Obviously I needed to find a reasonable number of insects to illustrate as I wanted the insects to be real and accurate to their existing appearance. I went online to find an alphabetic list of insects and went through them, looking them up and deciding which ones I wanted to illustrate. 

I decided due to phobias I would leave out spiders and worms. So it would be a collection of beetles, flies and butterflies. I had to think in terms of numbers how it would work with a publication so I needed a number that could end up as a multiple of four. I ended up with 58 bugs I wanted to illustrate. 










Drawing the bugs:

It was then a matter of drawings all the bugs. I wanted the final designs to be very clean around the edges. So I decided that I would create outlines of each insect on illustrator and print it off, then hand draw the designs inside. This also allowed each bug to be symmetrical in terms of outline, with a free hand pattern inside. 

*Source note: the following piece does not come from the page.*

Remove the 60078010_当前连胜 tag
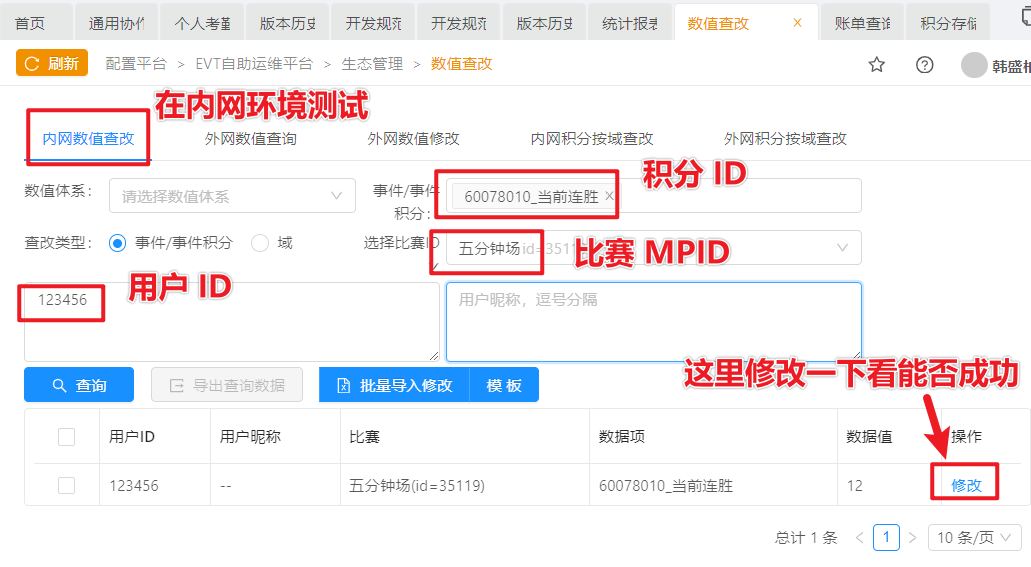This screenshot has height=567, width=1031. coord(609,196)
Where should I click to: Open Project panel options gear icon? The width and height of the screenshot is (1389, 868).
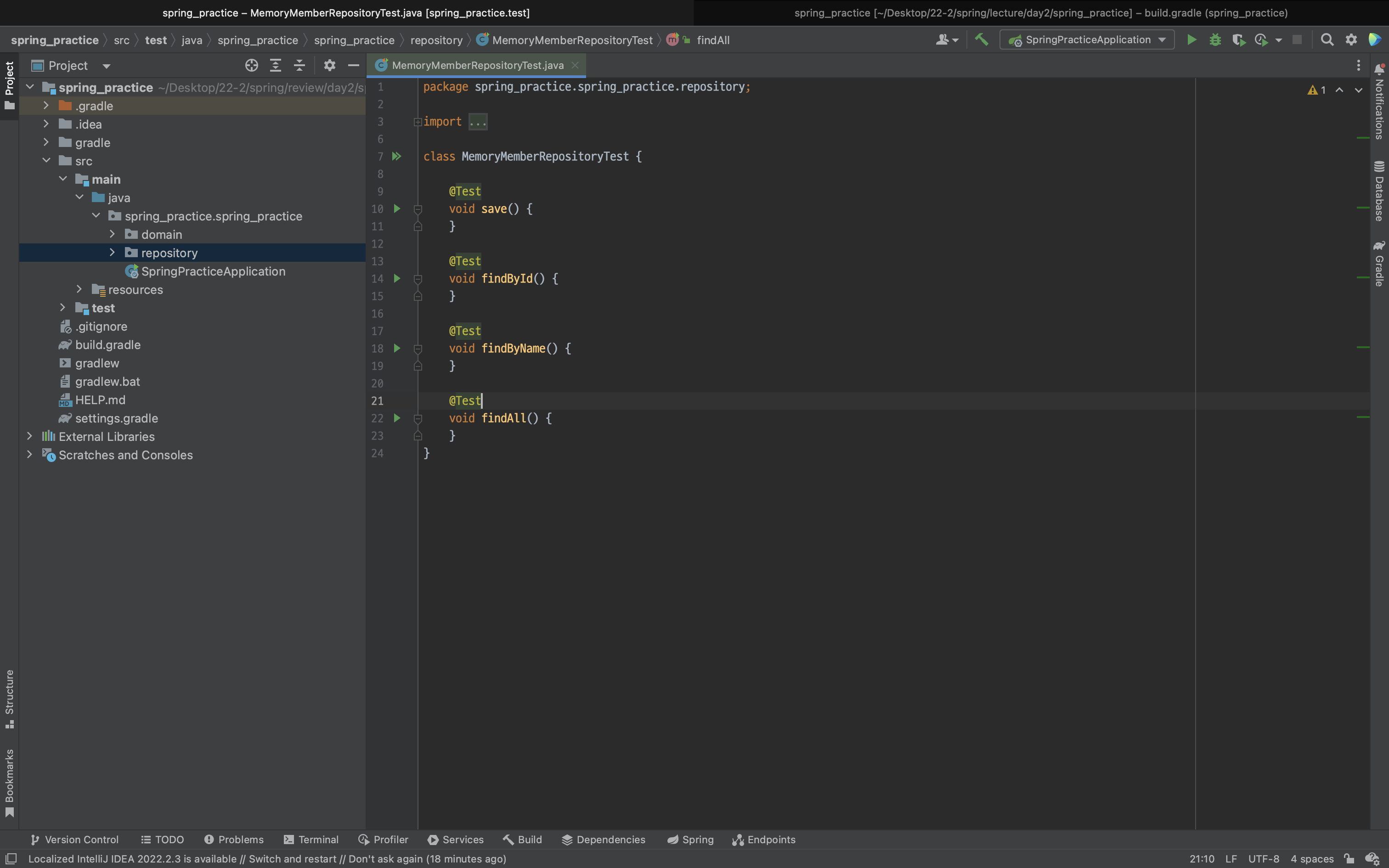(x=329, y=65)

Orginally I set myself to do around four a day as I didn't want this to be over a long period of time, however I ended up getting impatient and did all 58 within 6 days. 

These were the final illustrations, in alphabetic order. 

























































Placing the images into the blurb book creator:

To make sure the focus remained on the illustrations all I included in the layout was the name and latin name of the insect and the page number. All centred in a very simple format. 











































It was then just a matter of sending it to blurb and waiting for them to post me the final product. I decided to send it to blurb rather than bind it myself as this project was mainly for the purpose of developing my illustration skills, so I didn't want to then spend a lot of time making them into a book. This way I could just send it off and wouldn't have to worry about other design aspects.